Victory eludes Knight's grasp

November 23, 1996


Staff Writer

WHEATON, Md. - A Middletown player, with arms outstretched, lunges for a football seemingly within his grasp. But all he can do is watch helplessly as it bounces away.

The scene occurred over and over Saturday and it revealed more than the secret of the Knights' 21-7 loss to Wheaton in the Maryland Class 2A state semifinals. It served as a metaphor for a program that has accomplished so much, but has never snatched the ultimate goal - a state championship.

Five turnovers and two failed fourth-and-short situations left Middletown players wondering what could have been.

"This could have been it. This could have been the year," said Middletown's Evan Routzahn, a hulking 6-foot-6, 290-pound lineman who was reduced to a misty-eyed onlooker of Wheaton's celebration. "The seniors wanted to leave Middletown behind something it's never had before."


Instead, it will be Wheaton (10-2) facing Fort Hill, a 21-14 winner over City College, in Saturday's 4 p.m. state championship game at Byrd Stadium. It will be Wheaton's second appearance in the state title game in three years.

Since 1981, Middletown has made seven state playoff appearances and lost twice in the state finals, twice in the semifinals. Last year's team went 10-0 before losing in the first round of the Class 2A playoffs. This year's team was 10-1 heading into Saturday.

"I'm not going to quit 'cause we haven't won a state championship," said Middletown coach Tim Ambrose, who has a 23-year record of 179-57. "It's not the reason I'm coaching football. ... (A state title) would be nice to get but it's not what makes this whole thing worthwhile."

"We had great coaching, great players ... Middletown was the perfect place to play," said Knights quarterback Matt Main. "When we look back, we have to be happy 'cause we had two consecutive 10-win seasons. (In three years) we only lost five games."

"It's disappointing for the seniors," said Brett Embrey. "We wanted to go to Byrd. But we had a heck of a run and we can't complain about that."

However, when Main and his teammates look back on the Wheaton contest, they'll think of it as the one that slipped away - literally.

"Turnovers killed us," said Main, who was 22 of 39 for 226 yards and was credited with two unfortunate interceptions.

Middletown fumbled the ball four times, losing three, including one in the Wheaton end zone on its last offensive play.

It appeared defense would dominate the day, as both offenses failed to gain a first down on the first four possessions of the game. However, Wheaton put together the first substantial drive, and it ended with a 14-yard scoring pass from Mike Ray to Ken Sasu. The extra point kick failed.

Middletown went to the passing attack in the second quarter, and freely moved the ball on Wheaton. However, a fumble at Wheaton's 12 halted one drive. Another lost fumble at Wheaton's 24, following a 21-yard pass play, scrapped another scoring chance.

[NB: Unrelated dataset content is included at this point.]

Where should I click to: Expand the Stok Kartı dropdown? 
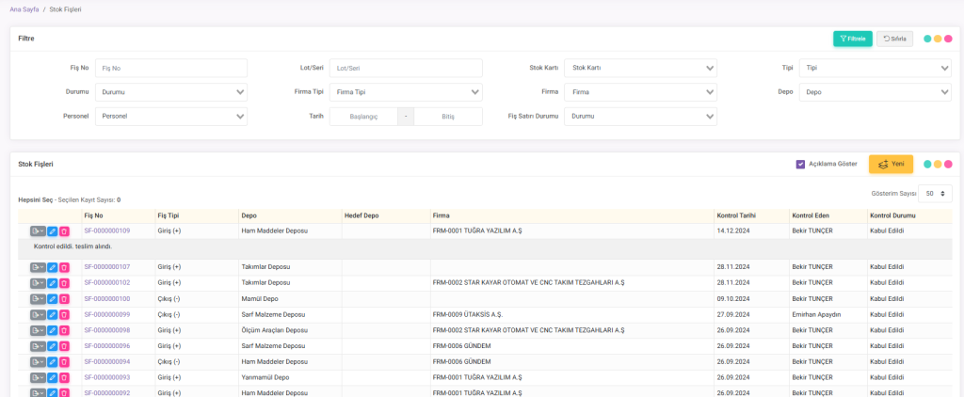coord(641,68)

The Knights finally broke through with a Main-to-Ken Robey 10-yard scoring pass in the closing seconds of the first half, capping a 12-play, 70-yard drive.

The Knights reached Wheaton's 19 on their first drive of the third quarter, but a fourth-and-one run failed. Five minutes later, Middletown had a fourth-and-two at Wheaton's 36, and again failed to convert.

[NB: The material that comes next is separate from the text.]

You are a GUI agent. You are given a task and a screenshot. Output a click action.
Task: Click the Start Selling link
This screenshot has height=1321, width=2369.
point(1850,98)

Following its second big defensive stand, Wheaton took the lead for good. It marched 64 yards on five plays, capped by Hector Velazquez's 4-yard run. After a penalty negated one two-point conversion, Ray found David Ogburn for a score and 14-7 advantage.

Middletown's next two drives ended with interceptions deep in its territory. Both passes were touched by the intended receivers, but bounced into the arms of defenders.

Wheaton finally put the game away when Sasu scored on a 6-yard run with 3:21 remaining. Wheaton had started the drive at Middletown's 18 after a failed fourth-and-10 play.